With the growing complexity of software development, coupled with the emergence of advanced AI-based conversational systems, the integration of chatbots to support developers in their work has become prominent. There is a pressing need to address the challenges in human-chatbot interactions, particularly in leveraging conversational agents’ advancements to tailor interactions to developers’ specific contexts and desired levels of automation. This research explores the design of context-based adaptive interactions between software developers and chatbots. By understanding and integrating the contextual factors that influence software development with chatbots, we aim to gain novel insights into developers’ expectations regarding these interactions and the levels of automation involved and advance the design of human-chatbot adaptive applications.
First, we perform a user study to investigate the requirements of conversational agents in software development. We uncovered a vast list of desired requirements and insights from participants, including that they are interested in working with such tools, in various parts of the development lifecycle such as managing their tasks and versioning control. One of the insights of this study was that contrary to these authors’ beliefs, not all developers were interested in automating all possible tasks. This insight led us to the next part of this thesis, which was the investigation of the factors that influence how much automation is desired in systems.

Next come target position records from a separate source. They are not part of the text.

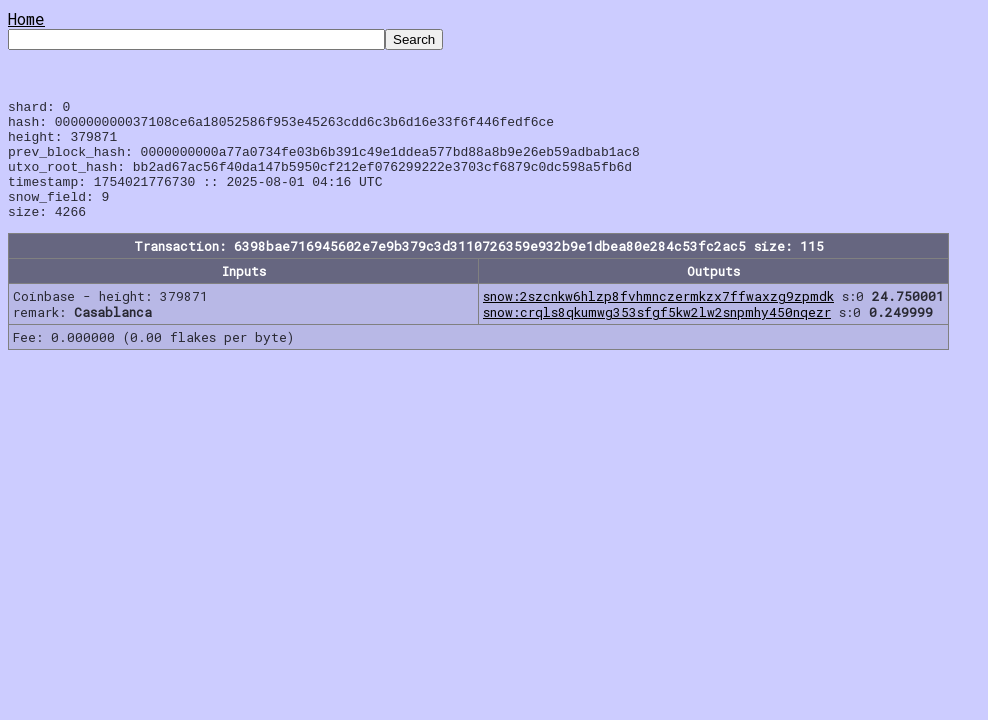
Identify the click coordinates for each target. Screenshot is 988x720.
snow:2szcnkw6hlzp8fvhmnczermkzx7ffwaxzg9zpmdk (658, 320)
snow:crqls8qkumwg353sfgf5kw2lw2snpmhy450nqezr (657, 336)
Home (26, 18)
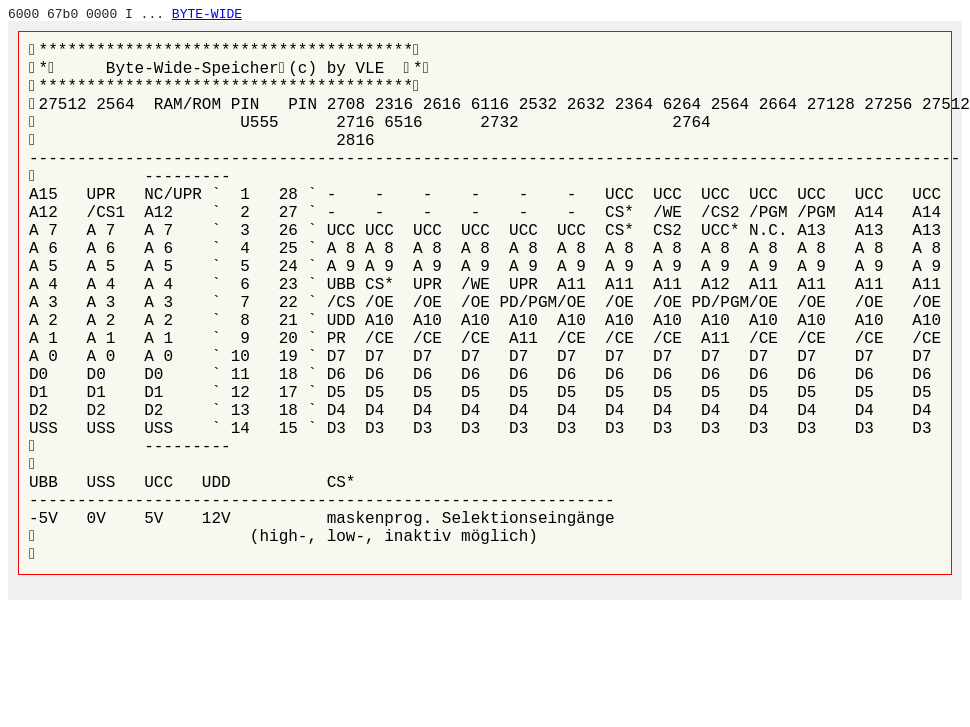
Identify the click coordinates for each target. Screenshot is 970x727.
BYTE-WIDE (207, 14)
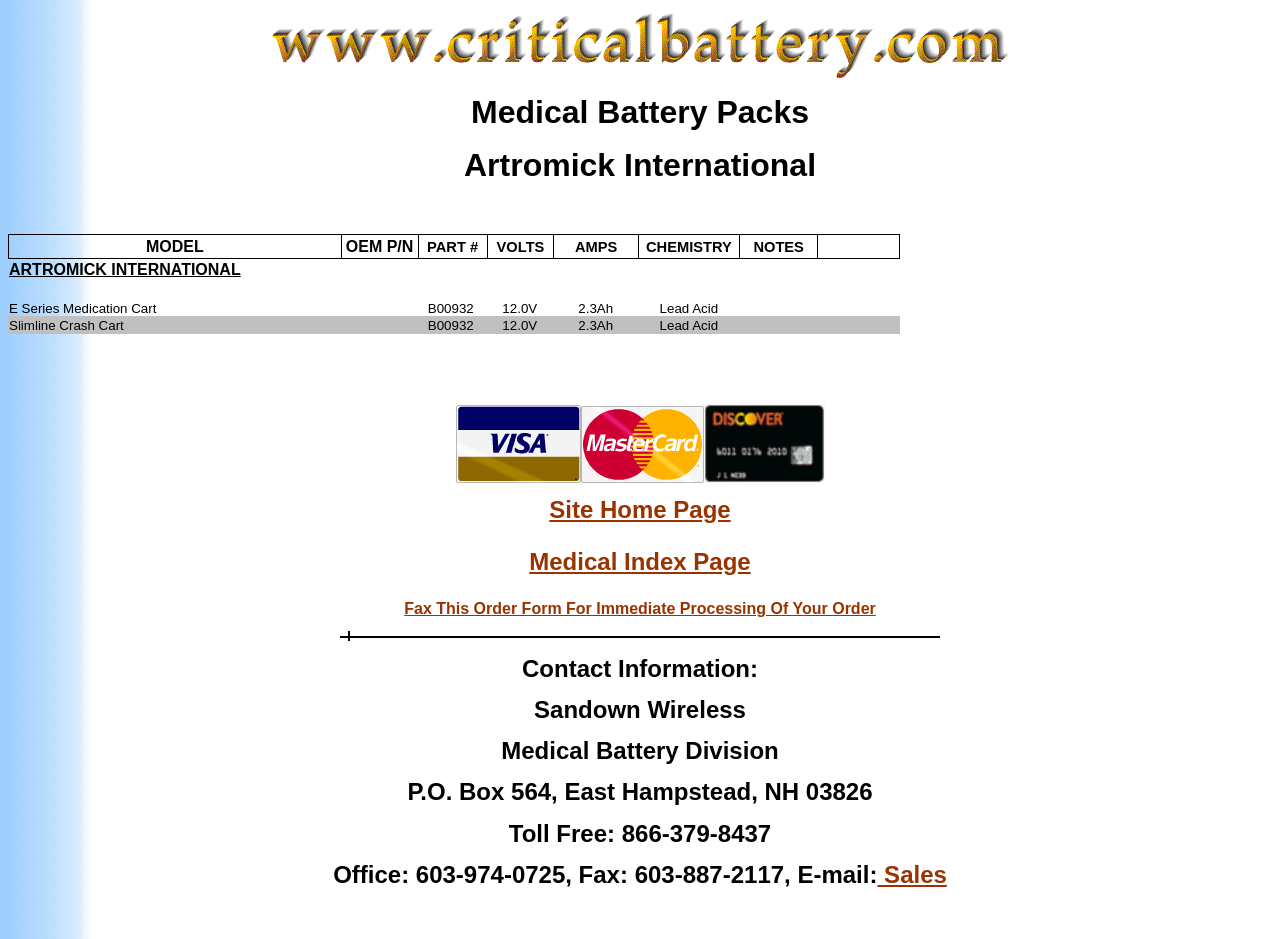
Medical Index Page (639, 561)
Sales (911, 874)
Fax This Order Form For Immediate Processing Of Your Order (640, 608)
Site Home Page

We then perform a literature review focused on studies about taxonomies of levels of automation. We aimed to uncover from these studies, the factors that influence systems switching from one level of automation to a different level. We identified these factors and composed a list of 61 factors, which we divided into five categories (system, task, human, environment and quality). We propose feature model designs to represent these factors and their relationships, and instantiate this model with use cases.
This research provides a roadmap for the design of adaptive chatbot interactions that align with developers’ specific needs and workflows. Empirical studies are conducted to gain insights from developers’ experiences and expectations, ultimately driving the design of context-aware chatbot interactions. Additionally, by examining the influence of varying levels of automation on these interactions, the research seeks to identify factors that shape the variability of automation levels, bridging the gap between human-system interactions and autonomous systems.